It was a night full of highlights Friday at the Aitken University Centre in Fredericton in the University of New Brunswick men's hockey home opener.
Before 2,816 fans, the Varsity Reds raised their Canadian Interuniversity Sport national championship, and their Atlantic University Sport conference championship to the rafters.
The defending champs then followed it up with a 5-2 win over the St. Francis Xavier University X-Men with third-year forward Taylor MacDougall leading with way with a pair of goals.
Coming into this season, MacDougall didn't set out to be in a leadership role, but said he would contribute in any way he can. Friday night he led by example.
"We're fortunate that we have a lot of depth and a lot of guys who can contribute on different nights," MacDougall said. "That's been the strength of the program throughout the years so when you get an opportunity to do that, you just try and take advantage of it."
MacDougall gave UNB the lead with 23 seconds left in the first period – after Marc-Antoine Desnoyers teed up a slap shot from the point on the power play, and Blake Gal tied it up by finishing an X-Men rush a minute later – tipping in a centering pass from Antoine Houde-Caron in the corner.

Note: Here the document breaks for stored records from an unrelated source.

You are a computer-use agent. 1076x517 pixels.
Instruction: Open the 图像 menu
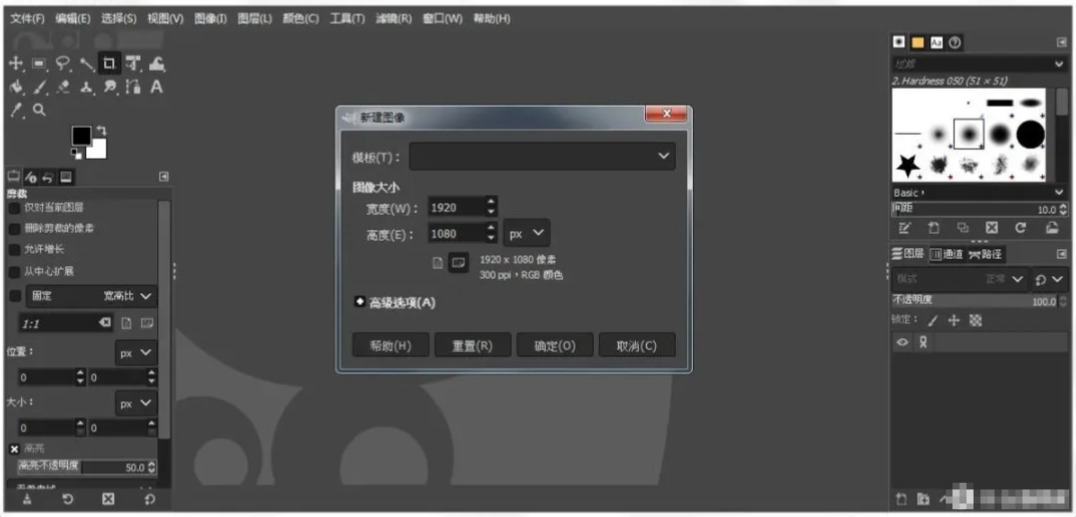[x=210, y=19]
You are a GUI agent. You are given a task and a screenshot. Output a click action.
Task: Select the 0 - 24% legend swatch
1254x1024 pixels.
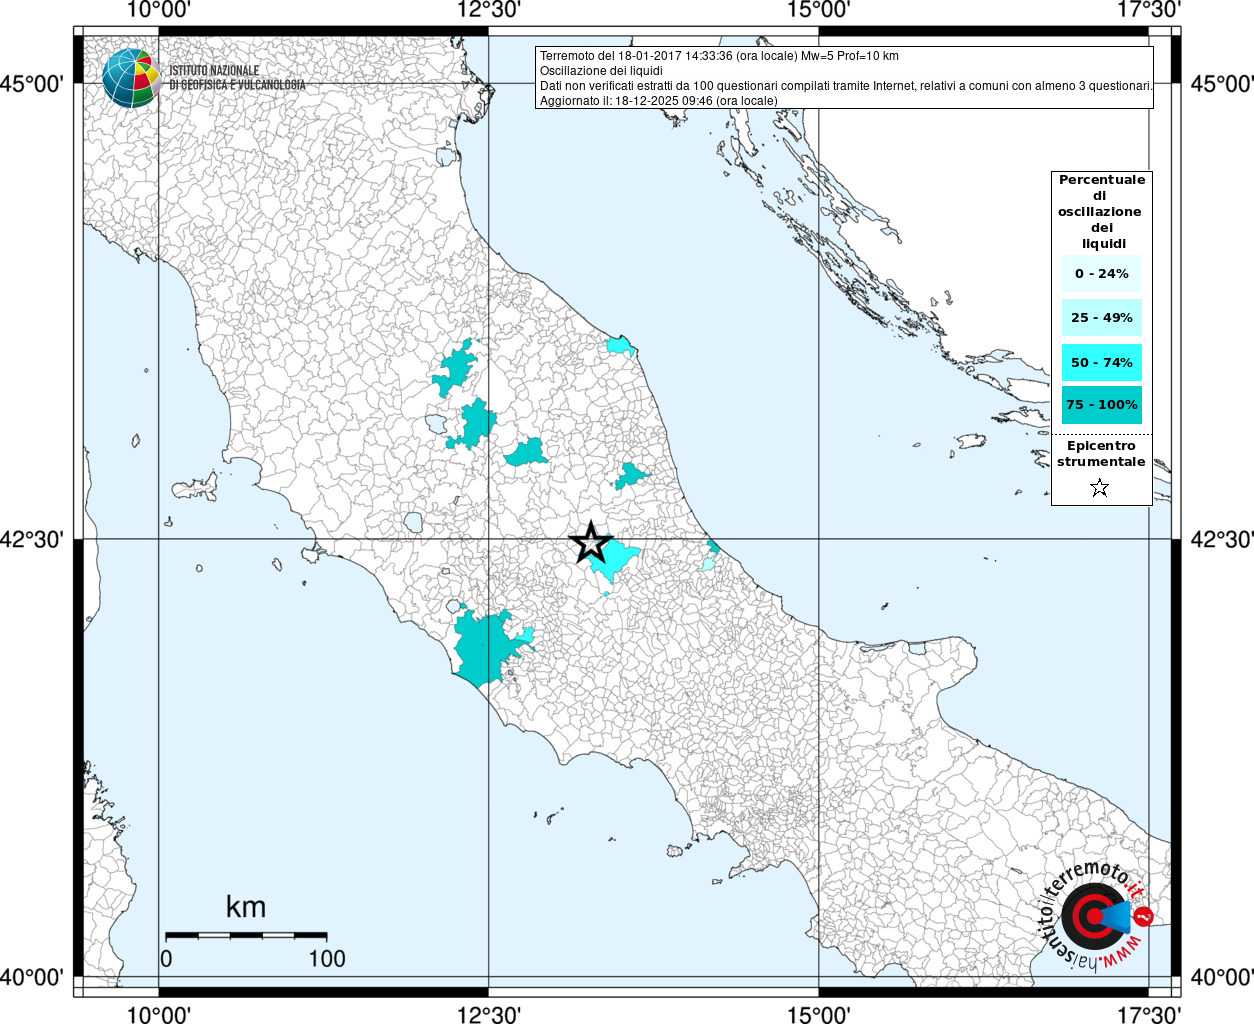(x=1101, y=273)
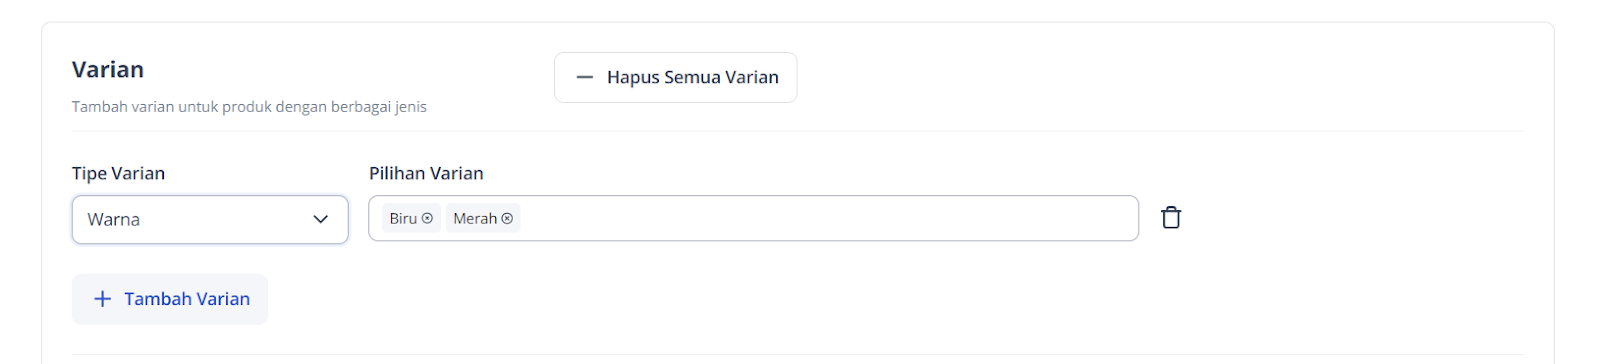
Task: Remove the Merah tag via its x icon
Action: [x=507, y=219]
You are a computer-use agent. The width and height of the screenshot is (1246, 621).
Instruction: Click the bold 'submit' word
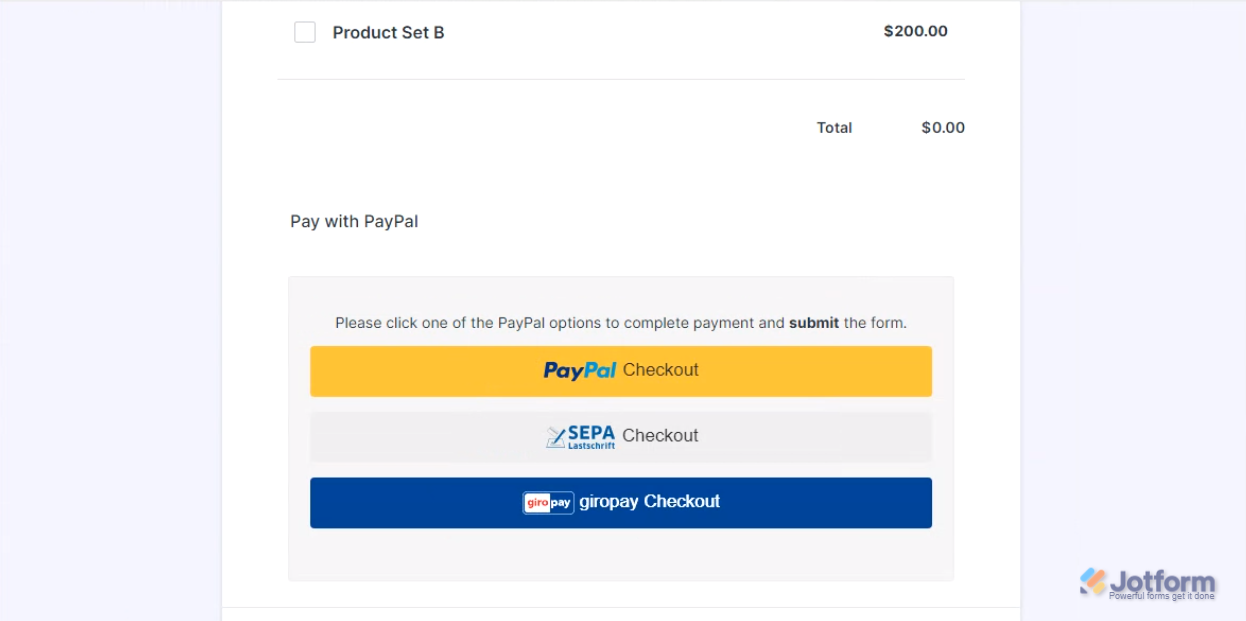pos(814,323)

Bronson Maschmeyer brought the X-Men back within one on the power play midway through the second, but MacDougall and Tom Nesbitt put the finishing touches on the X-Men with late goals in the third to seal the win.
The win marks UNB's 25th consecutive win on a home opener, and although the players didn't know of the streak going into the game, the excitement of the pre-game ceremonies was enough.

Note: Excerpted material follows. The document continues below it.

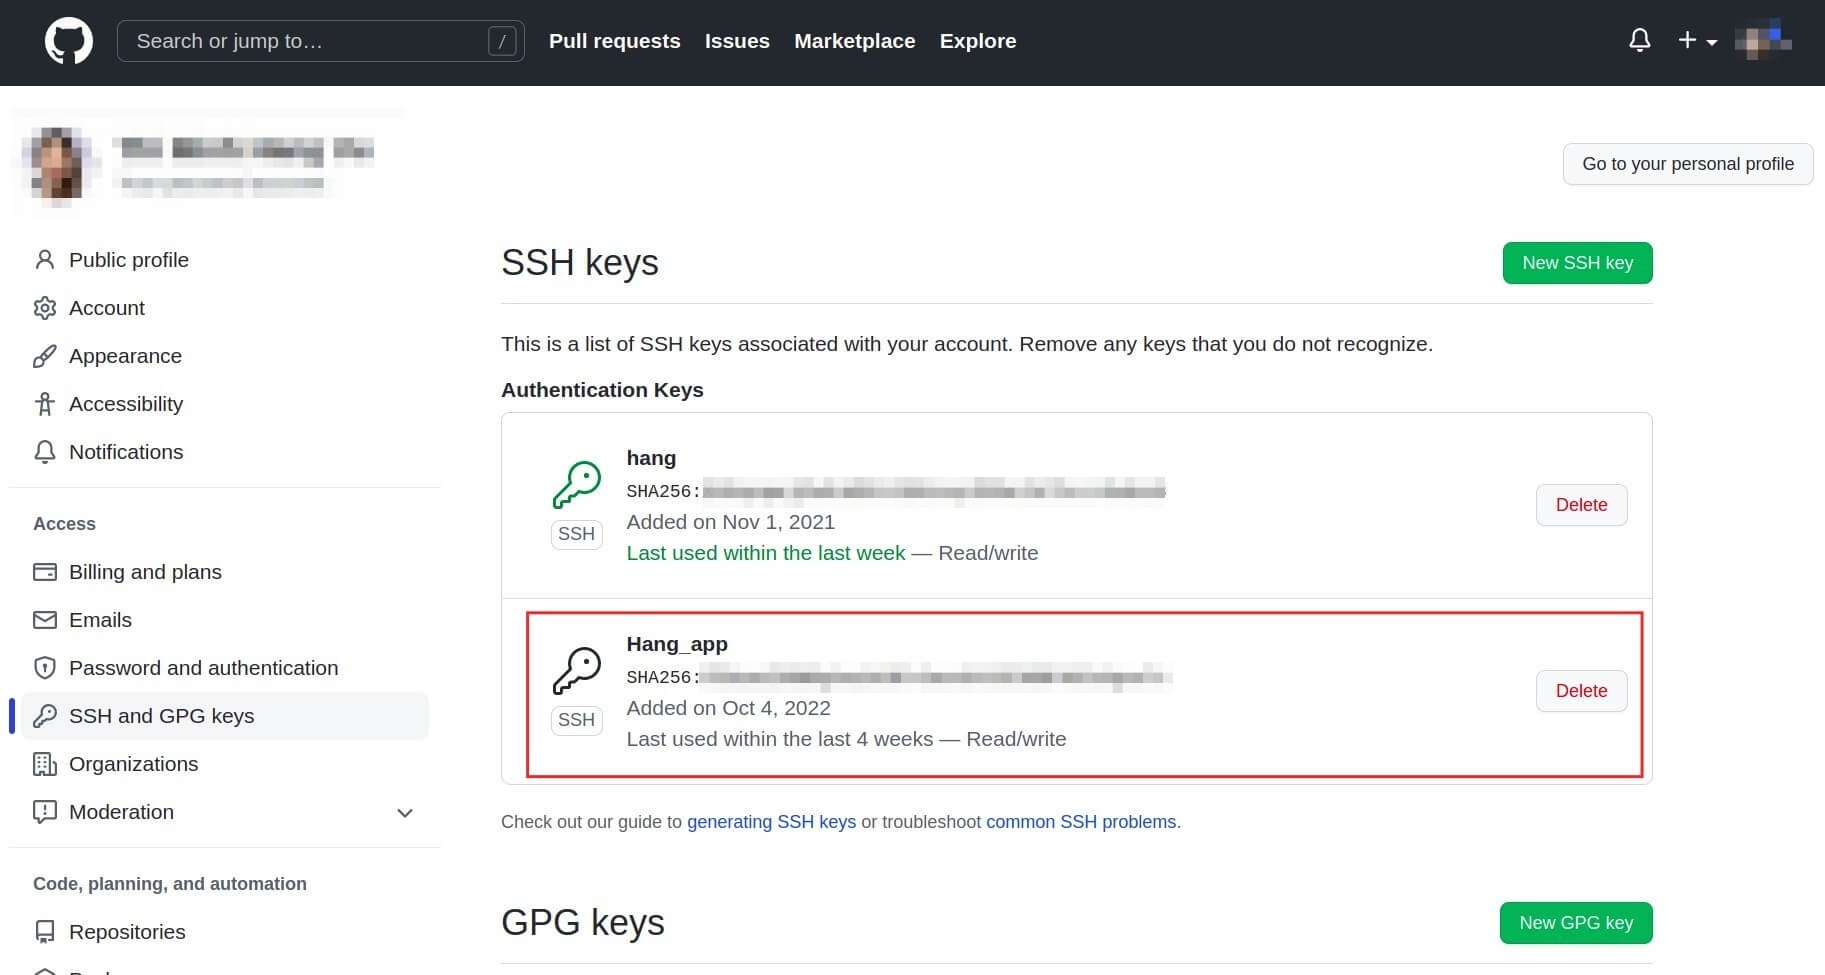1825x975 pixels.
Task: Expand the Moderation section
Action: 405,812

"Obviously it's pretty special anytime you get to accomplish something like that," MacDougall said. "But at the same time it's good to turn the page and focus on a new year and a new goal that we were able to accomplish last year."
MacDougall formerly played with the Cape Breton Screaming Eagles of the Quebec Major Junior Hockey League and scored three goals and four assists last year with the Varsity Reds. He is currently in the third year of his undergraduate studies.